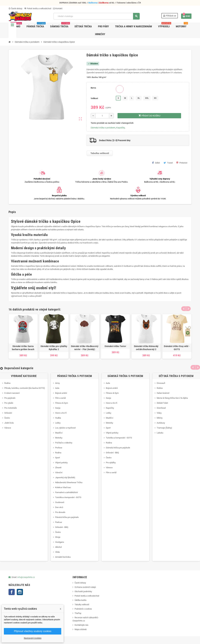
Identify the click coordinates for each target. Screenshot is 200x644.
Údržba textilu (80, 600)
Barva (93, 88)
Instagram (20, 592)
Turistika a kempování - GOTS (68, 497)
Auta (57, 388)
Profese (59, 448)
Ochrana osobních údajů (85, 587)
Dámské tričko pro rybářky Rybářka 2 (54, 348)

**Required work**
Convert all of the material above into a two-column CSV with headers request_text and answer. Give one row per request, put each value in its own quoted field with line breaks replaced by spaces, and omit the pictures.

**The result**
request_text,answer
"Identify the click coordinates for each target. Screenshot is 200x644. Údržba textilu","(80, 600)"
"Barva","(93, 88)"
"Instagram","(20, 592)"
"Turistika a kempování - GOTS","(68, 497)"
"Auta","(57, 388)"
"Profese","(59, 448)"
"Ochrana osobních údajů","(85, 587)"
"Dámské tričko pro rybářky Rybářka 2","(54, 348)"